== Extract ==
Photographers have been enamored with the look of Infrared films like Kodak Aerochrome. It spawned things like the creation of Lomochrome Purple and a few other emulsions. But, photographers have wanted it digitally for a while, which hasn’t been easy to create, and in fact, it still isn’t. But, RNI Films is working on a project to bring those to life. A film like this is pretty difficult to duplicate because of what it does–like turning greens into a red, purple, or pink. Granted, Aerochrome has been long gone for years, but photographers still pick it up on eBay or have some that’s frozen in their fridge. If you’ve been looking to find a way to get this look with ease, RNI films is arguably the best company to do so. They use a lot of science, studying, and time to figure out how to make just the right tweaks to images. So, we talked to Oliver on the company’s support team to discuss how this is all happening.
Phoblographer: So, you’ve been working on the latest styles for RNI films, which will bring the infrared film looks. What film emulsions have you folks been studying for this? And can you tell us what simulations customers can possibly expect?
Oliver: First things first – we still don’t know if it’s going to be an addition to RNI Films or a separate niche product. Right now, when I’m writing this, it’s just a folder of color profiles on our network drive, which are being constantly tested and tweaked. In terms of the origins – most of these new profiles are inspired by various versions of Kodak Aerochrome. And a few looks a probably coming from some mysterious infrared movie film used by Richard Mosse on one of his trips to Congo.
Aerochrome was quite a remarkable color film, a fascinating artifact of the cold war era, now sadly discontinued. Created mainly for military and surveillance purposes, Aerochrome was sensitive to both visible and infrared spectrums. It was rendering the vegetation in a kind of surreal crimson and pink colors, making people and man-made structures more visible in the surrounding vegetation.
With this work, we’d like to preserve its look in the form of a digital tool and to the best extent that can be achieved by profiling images captured in the visible spectrum.
===
▶ Work to be completed
Copy the interview text word for word, from "Oliver: First things" to "trips to Congo.". Work only from the interview text.
== Data shown ==
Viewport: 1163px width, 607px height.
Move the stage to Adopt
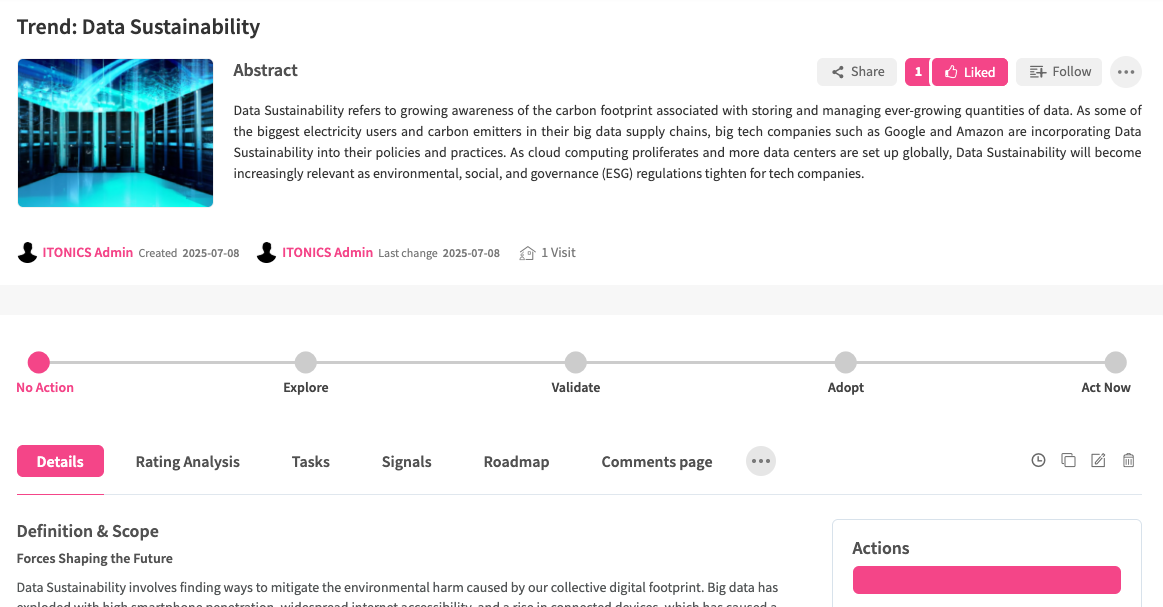click(x=846, y=362)
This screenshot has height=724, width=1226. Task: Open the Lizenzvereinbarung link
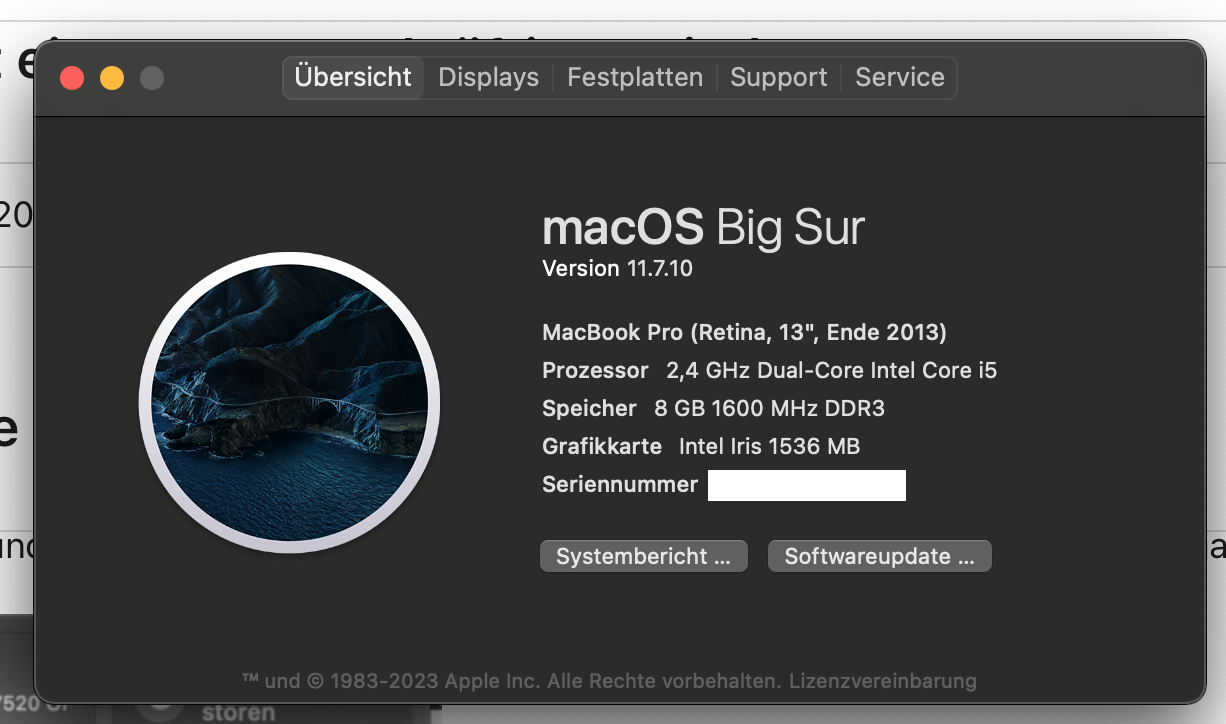click(x=882, y=681)
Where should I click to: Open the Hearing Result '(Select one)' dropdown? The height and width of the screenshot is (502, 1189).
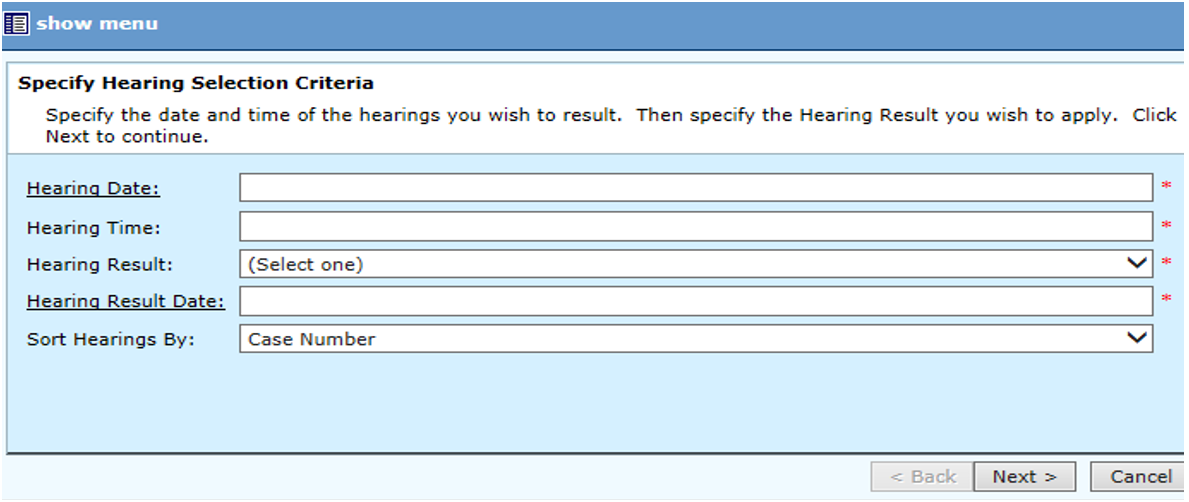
===
▶ Task result
Oliver: First things first – we still don’t know if it’s going to be an addition to RNI Films or a separate niche product. Right now, when I’m writing this, it’s just a folder of color profiles on our network drive, which are being constantly tested and tweaked. In terms of the origins – most of these new profiles are inspired by various versions of Kodak Aerochrome. And a few looks a probably coming from some mysterious infrared movie film used by Richard Mosse on one of his trips to Congo.